On October 16, Virginia H. Knauer died at her home in Washington; only late last week did obituaries start to appear from coast to coast noting her passing. Ms. Knauer had a long and distinguished career, which had among its highlights the fact that, from 1969 until Carla Hills became the third woman to join the Cabinet in 1975, she was the highest-ranking woman in the executive branch of the Federal government – and thus the highest-ranking woman throughout the Nixon Administration, serving as the President’s Special Assistant for Consumer Affairs and, simultaneously, director of the United States Office of Consumer Affairs.
In the twenty-first century that may not seem like a prominent position for a woman to hold in the White House, but when Ms. Knauer arrived there in April of 1969, in an age when the word “feminism” was almost synonymous in the public mind with bra-burning rallies outside high-fashion stores and beauty pageants, it was rather big news. At that time there had been only two female Cabinet members: Frances Perkins, FDR’s Secretary of Labor, and Oveta Culp Hobby who served as Secretary of what was then the Department of Health, Education and Welfare in the first years of the Eisenhower Administration. Esther Peterson had been the highest-ranking woman in the Kennedy and Johnson Administrations – serving as Assistant Secretary of Labor under JFK, then holding the same consumer-affairs position under LBJ that Ms. Knauer later had.
Over on Capitol Hill, when Ms. Knauer came to town, exactly nine women sat among the 435 members of the House of Representatives. Margaret Chase Smith from Maine was the only woman who sat in the Senate chamber. Since her election in 1948 only three other women had ever joined her there – none for a full term. Three women had served as Governors of states – all of them the wives of men who had been Governors. But in 1969 all fifty Governors were male.
During the Nixon and Ford years, Virginia Knauer was addressed as Mrs.; in the Reagan Administraton, as Ms. This goes some way toward showing how things changed during the twenty-year period she worked at the Federal level. But when she started her career, she was Miss Virginia Harrington Wright, a Philadelphian who studied fine arts at the University of Pennsylvania, then spent a year polishing her portrait-painting technique in Florence before going back to the Keystone State. In 1940, she married Wilhelm Knauer, a lawyer, and settled down to raising a daughter, practicing her art, and breeding prizewinning Doberman pinschers.
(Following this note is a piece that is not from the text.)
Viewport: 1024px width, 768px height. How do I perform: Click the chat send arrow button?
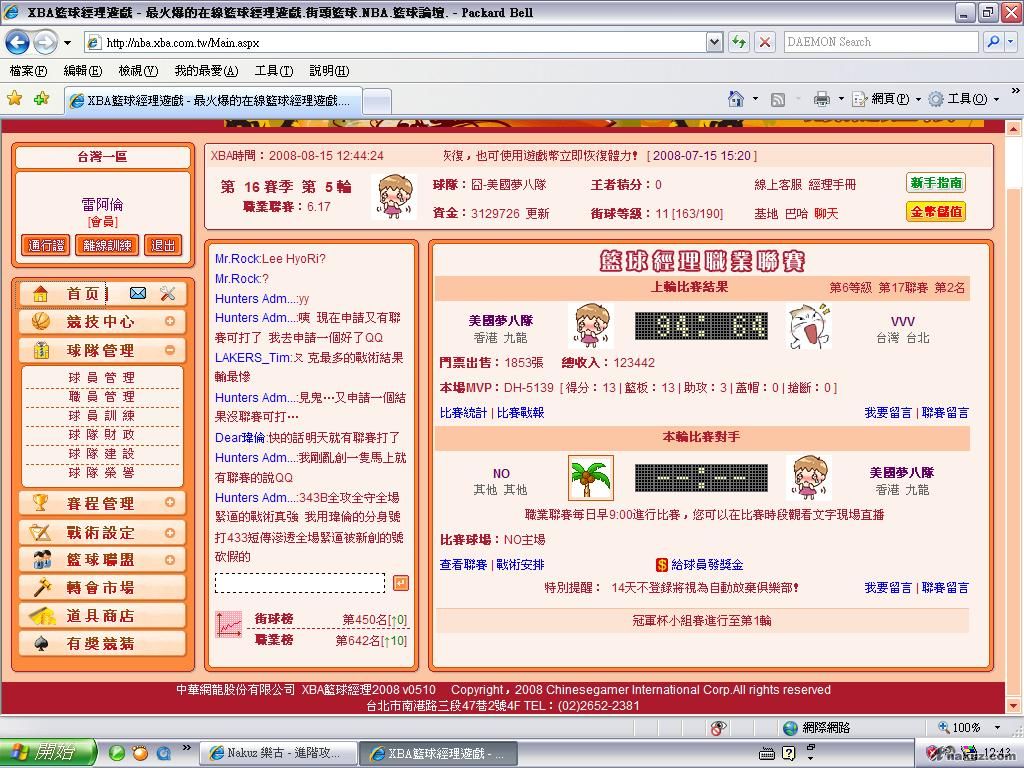point(400,583)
But in 1952 her life changed when she campaigned for Dwight D. Eisenhower, and through the rest of the decade she became steadily more involved with local Republican politics, finally winning election to the Philadelphia City Council in 1959. Eight years later she was appointed director of Pennsylvania’s Bureau of Consumer Protection, holding this office until she was asked to come to Washington.
It was not long before she made a strong public impression, tangling with Secretary of Agriculture Clifford Hardin over the permissible fat content of hot dogs. Hardin wanted a limit of 33 percent; Ms. Knauer wanted 30 percent. As narrow as that difference may seem in today’s age of fat-free frankfurters, it was seen as a significant victory for consumers when RN, always calorie-conscious in his personal diet, took his Consumer Affairs advisor’s side in the controversy and she prevailed.
During the next eight years under both Nixon and Ford, Ms. Knauer made a continuing impact on the American consumer’s lifestyle. Although the Office of Consumer Affairs had no real regulatory powers and its director was unsuccessful in her efforts to make it a Cabinet-level agency, she became a familiar figure on Capitol Hill during many appearances before House and Senate committees, tirelessly arguing the case for more comprehensive and better-worded warranties and warning labels; improved quality in food and household products; and recycling of metal, paper and plastic products, making her one of the earliest and most eloquent champions of the ecological side of consumerism in Washington. She traveled across America making countless speeches to educators, legislators, and civic organizations, promoting those causes and urging greater efforts in bringing consumer education into school curriculums.
For the first four years of Ms. Knauer’s time in the White House her top aide was a young North Carolinian lawyer named Elizabeth “Liddy” Hanford. In 1972, Ms. Knauer introduced her assistant to Senator Bob Dole, who in that long-ago time still mainly went by the name Robert; three years later, the two married. Elizabeth Dole went on to a spectacular career as Secretary of Transportaton, Senator, and Presidential contender. Last week she said of the woman for whom she worked forty years ago:
“Virginia Knauer was the great inspiration in my life and career, a best friend, wise mentor . . . [a] dedicated public servant and lifelong advocate for consumer protection.”
Speaking with a reporter from the Washington Post in 1970, Virginia Knauer – this was the year before Ms. magazine was founded – was asked her opinion about what the media still liked to call “women’s lib.” She answered: “I’ve been a feminist for twenty years and I’m all for advancing women in public office.” In the years from the Truman to the Obama Administrations, she saw enormous advances for her gender in every field of American life – and she herself played a considerable part in making them happen, by the example she set.